Section 3.2  Specific information on administrative arrangements  – Article 46 (3) (b) GDPR

65. The GDPR in its Article 46(3)(b) also provides for alternative instruments in the form of administrative arrangements, e.g. Memorandum of Understanding “MOU”, providing protection through the commitments taken by both parties in order to bring their common arrangement into force.

66. In this respect, Article 46 (1) and recital 108 of the GDPR specify that these arrangements have to ensure enforceable data subject rights and effective legal remedies. Where safeguards are provided for in administrative arrangements that are not legally binding, authorisation by the competent SA has to be obtained.

67. It should be carefully assessed whether or not to make use of non-legally binding administrative arrangements to provide safeguards in the public sector, in view of the purpose of the processing and the nature of the data at hand. If data protection rights and redress for EEA individuals are not provided for in the domestic law of the third country, preference should be given to concluding a legally binding agreement. Irrespective of the type of instrument adopted, the measures in place have to be effective to ensure the appropriate implementation, enforcement and supervision.

68. In administrative arrangements specific steps have to be taken to ensure effective individual rights, redress and oversight. In particular, to ensure effective and enforceable rights, a non-binding instrument should contain assurances from the public body receiving the EEA personal data that individual rights are fully provided by its domestic law and can be exercised by EEA individuals under the same conditions as is the case for citizens and residents of the concerned third country. The same applies if administrative and judicial redress is available to EEA individuals in the domestic legal framework of the receiving public body.

69. If this is not the case, individual rights should be guaranteed by specific commitments from the parties, combined with procedural mechanisms to ensure their effectiveness and provide redress to the individual. Such procedural mechanisms may, for example, include commitments of the parties to inform each other of requests from EEA individuals and to settle disputes or claims in a timely fashion.

70. In addition, in case such disputes or claims cannot be resolved in an amicable way between the parties themselves, effective redress to the individual should be provided by alternative mechanisms, for example through a possibility for the individual to have recourse to an alternative dispute resolution mechanism, such as arbitration or mediation. Such alternative dispute resolution mechanism should be binding unless this is impossible due to the specific status of the parties which might, e.g., be the case for international organisations. 

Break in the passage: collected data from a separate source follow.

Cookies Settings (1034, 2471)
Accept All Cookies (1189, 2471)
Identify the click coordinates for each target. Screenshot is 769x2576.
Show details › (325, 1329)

71. Depending on the case at hand, a combination of all or some of the above measures should be provided for in the administrative agreement in order to ensure effective redress. Other measures not included in these guidelines could also be acceptable as long as they provide for effective redress.

72. Each administrative arrangement developed in accordance with Article 46 (3) (b) GDPR will be examined by the competent SA on a case by case basis, followed by the relevant EDPB procedure, if applicable.The competent SA will base its examination on the general recommendations set out in these guidelines, but might also ask for more guarantees depending on the specific case.